EXERCISE DIRECTIONS:
Give the data again exactly, from its opening line through the line in which "You are a computer-use agent. The height" appears.

______

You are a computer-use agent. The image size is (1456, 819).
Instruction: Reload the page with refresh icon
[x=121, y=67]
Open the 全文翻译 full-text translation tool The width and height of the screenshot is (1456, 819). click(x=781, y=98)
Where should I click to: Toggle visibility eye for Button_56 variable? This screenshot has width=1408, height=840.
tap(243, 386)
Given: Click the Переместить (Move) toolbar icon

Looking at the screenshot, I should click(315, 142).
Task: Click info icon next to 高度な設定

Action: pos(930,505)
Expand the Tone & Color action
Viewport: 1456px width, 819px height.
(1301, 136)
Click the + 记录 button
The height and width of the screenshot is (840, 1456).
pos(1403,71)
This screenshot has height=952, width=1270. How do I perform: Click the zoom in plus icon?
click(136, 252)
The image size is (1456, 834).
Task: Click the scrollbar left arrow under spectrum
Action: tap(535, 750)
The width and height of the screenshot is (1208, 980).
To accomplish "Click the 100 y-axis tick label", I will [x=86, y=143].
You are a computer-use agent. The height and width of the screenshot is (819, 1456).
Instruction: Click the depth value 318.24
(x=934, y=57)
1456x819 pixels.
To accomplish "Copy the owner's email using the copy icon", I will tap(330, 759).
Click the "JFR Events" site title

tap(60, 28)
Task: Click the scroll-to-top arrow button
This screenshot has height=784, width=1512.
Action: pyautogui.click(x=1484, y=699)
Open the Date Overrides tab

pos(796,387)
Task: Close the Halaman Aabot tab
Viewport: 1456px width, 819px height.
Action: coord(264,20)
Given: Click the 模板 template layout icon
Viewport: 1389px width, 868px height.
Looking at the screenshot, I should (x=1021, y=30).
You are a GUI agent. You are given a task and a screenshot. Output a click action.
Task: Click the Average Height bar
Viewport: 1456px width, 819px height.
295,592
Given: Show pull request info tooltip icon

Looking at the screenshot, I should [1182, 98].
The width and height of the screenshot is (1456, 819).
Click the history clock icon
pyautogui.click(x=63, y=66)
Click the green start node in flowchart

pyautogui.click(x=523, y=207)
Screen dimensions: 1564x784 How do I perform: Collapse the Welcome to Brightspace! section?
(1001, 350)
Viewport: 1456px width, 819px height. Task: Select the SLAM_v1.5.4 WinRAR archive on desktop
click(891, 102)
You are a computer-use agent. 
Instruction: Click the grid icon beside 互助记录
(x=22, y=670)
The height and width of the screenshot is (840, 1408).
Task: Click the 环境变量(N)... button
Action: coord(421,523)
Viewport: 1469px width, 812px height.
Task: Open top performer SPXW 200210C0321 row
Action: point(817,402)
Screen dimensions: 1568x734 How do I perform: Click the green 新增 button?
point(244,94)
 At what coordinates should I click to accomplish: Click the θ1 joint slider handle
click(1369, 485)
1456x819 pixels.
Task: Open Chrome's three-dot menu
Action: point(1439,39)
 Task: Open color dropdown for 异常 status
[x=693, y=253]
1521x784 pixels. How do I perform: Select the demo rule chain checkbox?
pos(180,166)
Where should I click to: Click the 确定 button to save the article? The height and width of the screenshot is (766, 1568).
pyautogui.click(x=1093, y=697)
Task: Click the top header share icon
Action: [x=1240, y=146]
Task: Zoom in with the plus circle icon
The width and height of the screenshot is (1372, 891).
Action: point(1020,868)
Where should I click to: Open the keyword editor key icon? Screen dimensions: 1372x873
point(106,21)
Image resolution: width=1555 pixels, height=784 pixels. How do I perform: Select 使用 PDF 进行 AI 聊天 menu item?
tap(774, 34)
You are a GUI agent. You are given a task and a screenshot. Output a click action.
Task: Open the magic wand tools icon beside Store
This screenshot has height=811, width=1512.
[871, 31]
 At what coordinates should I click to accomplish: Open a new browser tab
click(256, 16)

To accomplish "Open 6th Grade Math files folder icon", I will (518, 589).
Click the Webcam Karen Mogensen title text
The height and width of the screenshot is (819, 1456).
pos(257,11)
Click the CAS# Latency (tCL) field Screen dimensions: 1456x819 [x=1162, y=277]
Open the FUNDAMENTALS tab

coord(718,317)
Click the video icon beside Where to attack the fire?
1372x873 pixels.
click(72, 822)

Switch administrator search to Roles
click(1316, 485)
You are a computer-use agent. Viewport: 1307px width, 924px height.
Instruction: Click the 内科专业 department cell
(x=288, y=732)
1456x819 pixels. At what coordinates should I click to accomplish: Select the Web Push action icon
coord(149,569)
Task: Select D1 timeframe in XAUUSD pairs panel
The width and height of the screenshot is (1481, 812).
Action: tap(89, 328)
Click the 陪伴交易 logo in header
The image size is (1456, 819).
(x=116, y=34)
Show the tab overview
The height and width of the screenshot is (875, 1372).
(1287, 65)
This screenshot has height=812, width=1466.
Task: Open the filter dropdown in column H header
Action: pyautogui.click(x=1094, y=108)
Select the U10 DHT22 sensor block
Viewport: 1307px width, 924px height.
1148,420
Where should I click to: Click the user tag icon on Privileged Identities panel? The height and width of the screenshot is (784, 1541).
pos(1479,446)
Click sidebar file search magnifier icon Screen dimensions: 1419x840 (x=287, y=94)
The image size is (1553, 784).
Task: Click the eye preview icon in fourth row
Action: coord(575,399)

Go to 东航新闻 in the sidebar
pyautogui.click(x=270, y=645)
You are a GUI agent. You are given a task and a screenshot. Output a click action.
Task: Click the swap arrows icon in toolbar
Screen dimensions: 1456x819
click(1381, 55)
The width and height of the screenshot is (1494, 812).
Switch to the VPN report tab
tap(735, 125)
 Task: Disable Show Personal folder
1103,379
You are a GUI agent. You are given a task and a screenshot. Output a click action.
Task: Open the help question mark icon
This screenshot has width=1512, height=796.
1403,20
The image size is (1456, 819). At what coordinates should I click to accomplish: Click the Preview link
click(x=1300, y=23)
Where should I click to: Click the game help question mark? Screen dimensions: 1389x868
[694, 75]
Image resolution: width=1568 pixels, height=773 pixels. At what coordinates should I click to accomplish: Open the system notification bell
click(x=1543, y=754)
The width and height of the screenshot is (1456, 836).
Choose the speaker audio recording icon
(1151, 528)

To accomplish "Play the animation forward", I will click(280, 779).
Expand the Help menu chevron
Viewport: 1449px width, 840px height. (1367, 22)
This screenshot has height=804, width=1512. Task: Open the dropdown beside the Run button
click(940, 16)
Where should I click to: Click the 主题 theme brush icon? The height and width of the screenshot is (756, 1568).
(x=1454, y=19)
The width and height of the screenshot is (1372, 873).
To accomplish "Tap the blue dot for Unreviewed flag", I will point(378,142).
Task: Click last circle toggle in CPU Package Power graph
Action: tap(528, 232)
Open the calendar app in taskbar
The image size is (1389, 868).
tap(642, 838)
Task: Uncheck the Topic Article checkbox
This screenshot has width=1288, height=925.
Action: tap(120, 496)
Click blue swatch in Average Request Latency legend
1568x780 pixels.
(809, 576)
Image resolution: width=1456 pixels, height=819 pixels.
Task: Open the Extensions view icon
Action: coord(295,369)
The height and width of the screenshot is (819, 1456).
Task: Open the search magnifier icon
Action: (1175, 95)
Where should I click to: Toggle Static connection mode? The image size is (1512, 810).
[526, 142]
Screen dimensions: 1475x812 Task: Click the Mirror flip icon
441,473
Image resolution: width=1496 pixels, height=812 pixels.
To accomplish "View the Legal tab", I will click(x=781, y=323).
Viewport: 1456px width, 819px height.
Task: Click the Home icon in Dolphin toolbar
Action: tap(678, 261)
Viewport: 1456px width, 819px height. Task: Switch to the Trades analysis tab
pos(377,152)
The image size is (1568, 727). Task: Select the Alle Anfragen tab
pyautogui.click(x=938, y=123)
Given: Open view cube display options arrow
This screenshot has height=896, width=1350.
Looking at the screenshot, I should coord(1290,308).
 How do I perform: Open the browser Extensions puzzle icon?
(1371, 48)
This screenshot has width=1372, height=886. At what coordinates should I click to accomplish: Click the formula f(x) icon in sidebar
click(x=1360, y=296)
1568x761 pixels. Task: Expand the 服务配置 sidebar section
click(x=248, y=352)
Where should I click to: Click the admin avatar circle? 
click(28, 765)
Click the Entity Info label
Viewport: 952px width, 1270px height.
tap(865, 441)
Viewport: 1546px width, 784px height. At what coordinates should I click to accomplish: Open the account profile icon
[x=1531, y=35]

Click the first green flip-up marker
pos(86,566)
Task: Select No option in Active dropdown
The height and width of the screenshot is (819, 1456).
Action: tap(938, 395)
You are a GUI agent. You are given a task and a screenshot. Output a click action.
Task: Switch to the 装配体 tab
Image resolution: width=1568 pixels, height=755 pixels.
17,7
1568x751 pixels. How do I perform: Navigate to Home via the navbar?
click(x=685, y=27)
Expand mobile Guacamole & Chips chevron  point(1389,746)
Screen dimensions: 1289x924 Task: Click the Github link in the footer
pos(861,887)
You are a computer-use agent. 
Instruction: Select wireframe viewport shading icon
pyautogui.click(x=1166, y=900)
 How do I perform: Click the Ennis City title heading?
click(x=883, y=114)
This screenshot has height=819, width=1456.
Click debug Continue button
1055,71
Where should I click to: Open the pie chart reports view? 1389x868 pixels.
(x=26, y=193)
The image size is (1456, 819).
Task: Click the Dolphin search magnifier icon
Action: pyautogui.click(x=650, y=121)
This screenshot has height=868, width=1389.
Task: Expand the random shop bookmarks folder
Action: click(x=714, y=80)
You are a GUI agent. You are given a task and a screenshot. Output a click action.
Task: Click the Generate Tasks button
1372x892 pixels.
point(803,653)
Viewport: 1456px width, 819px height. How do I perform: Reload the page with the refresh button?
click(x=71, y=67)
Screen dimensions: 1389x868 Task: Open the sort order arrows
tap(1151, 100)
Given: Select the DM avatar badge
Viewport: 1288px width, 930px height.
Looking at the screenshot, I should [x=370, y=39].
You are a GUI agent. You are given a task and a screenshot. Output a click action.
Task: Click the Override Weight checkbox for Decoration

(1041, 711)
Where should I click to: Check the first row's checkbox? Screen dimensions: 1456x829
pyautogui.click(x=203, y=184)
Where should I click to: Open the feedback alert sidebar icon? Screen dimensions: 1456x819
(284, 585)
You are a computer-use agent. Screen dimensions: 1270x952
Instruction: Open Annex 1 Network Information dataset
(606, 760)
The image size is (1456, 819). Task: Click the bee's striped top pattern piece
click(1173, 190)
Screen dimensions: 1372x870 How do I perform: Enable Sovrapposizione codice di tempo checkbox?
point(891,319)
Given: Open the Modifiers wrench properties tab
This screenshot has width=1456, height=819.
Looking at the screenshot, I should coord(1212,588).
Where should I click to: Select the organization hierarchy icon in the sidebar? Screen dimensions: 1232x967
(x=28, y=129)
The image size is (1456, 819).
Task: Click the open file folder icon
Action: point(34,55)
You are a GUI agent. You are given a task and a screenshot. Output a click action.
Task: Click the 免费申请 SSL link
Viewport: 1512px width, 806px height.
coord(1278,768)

______

RESPONSE:
You are a computer-use agent. The image size is (1456, 819).
Instruction: Reload the page with refresh icon
[x=121, y=67]
Open the 全文翻译 full-text translation tool The width and height of the screenshot is (1456, 819). click(x=781, y=98)
Where should I click to: Toggle visibility eye for Button_56 variable? This screenshot has width=1408, height=840.
tap(243, 386)
Given: Click the Переместить (Move) toolbar icon

Looking at the screenshot, I should click(315, 142).
Task: Click info icon next to 高度な設定

Action: pos(930,505)
Expand the Tone & Color action
Viewport: 1456px width, 819px height.
(1301, 136)
Click the + 记录 button
The height and width of the screenshot is (840, 1456).
pos(1403,71)
This screenshot has height=952, width=1270. How do I perform: Click the zoom in plus icon?
click(136, 252)
The image size is (1456, 834).
Task: Click the scrollbar left arrow under spectrum
Action: tap(535, 750)
The width and height of the screenshot is (1208, 980).
To accomplish "Click the 100 y-axis tick label", I will [x=86, y=143].
You are a computer-use agent. The height and width of the screenshot is (819, 1456).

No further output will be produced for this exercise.